1. Define a resource "X" with only one instance on server
2. Define a configuration "root/test" and edit node selection setting of the master step to run on node with resource "X"
3. Add a sleep step inside "master" to sleep for 30 seconds
4. Create configuration "root/test/A", "root/test/B", and "root/test/C" respective to inherit settings of "root/test"
5. Manually run configuration "root/test/C", "root/test/A", and "root/test/B" in order
6. QB will run "root/test/C" first, "root/test/A" and "root/test/B" will be waiting
7. After "root/test/C" finishes, "root/test/A" will be running. "root/test/B" is still waiting (the same as you've observed)
8. While "root/test/A" is running, request another build of "root/test/C", and "root/test/C" is queued again (still the same as you've observed)
9. After "root/test/A" finishes, QB runs "root/test/B" instead of "root/test/C". This is different from what you've observed

However if "root/test/C" has a higher build priority than "root/test/B", it will be picked up for execution first and this is purpose of build priority.
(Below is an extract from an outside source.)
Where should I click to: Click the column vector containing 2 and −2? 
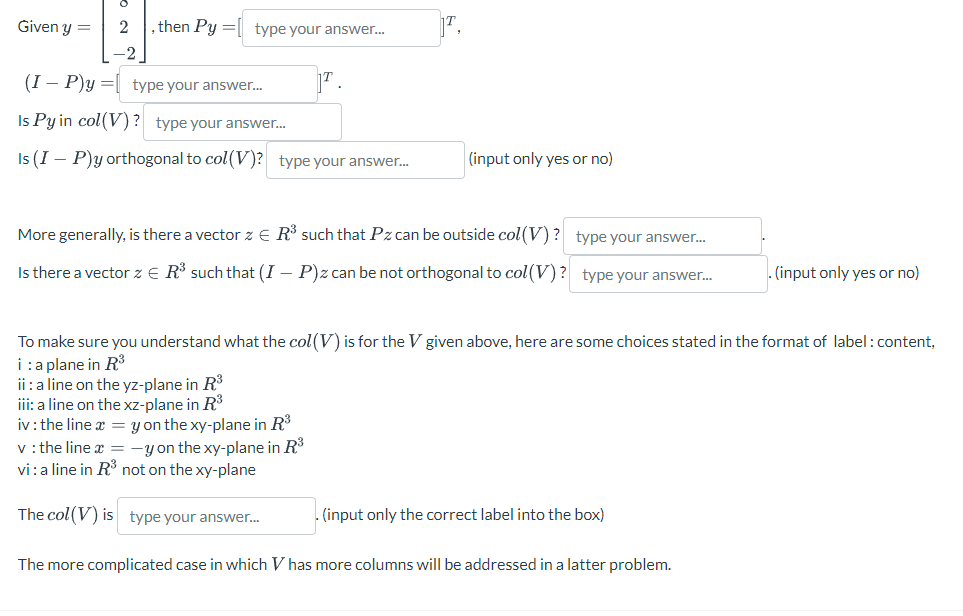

U. Artie Eoff [05/Feb/19 04:44 PM]
Ok, yes I suppose it could work fine in the general case.

To be more specific about our case, we have about 40 configurations competing for resources (same build priority). Each configuration has a parallel step. We have defined a inner step inside the parallel step. This inner step has repeat parameters defined with a list of resource names (e.g. X, Y, Z). The node selection of that step uses the repeat parameter to set the resource to use (e.g. run on node with resource '${params.get("resource")}'. Each defined resource has anywhere from 4 to 6 instances available.

I will continue to observe this on my side to see if I can narrow down more details. Otherwise, if you can't reproduce, I'm not sure that there's much you can do about it.

U. Artie Eoff [08/Apr/19 06:47 PM]
Ok, feel free to close this as invalid. I will observe on my end some more to see if I can narrow down additional details to reproduce as we don't always run into this problem. If I discover anything new, I can open new ticket. Thanks.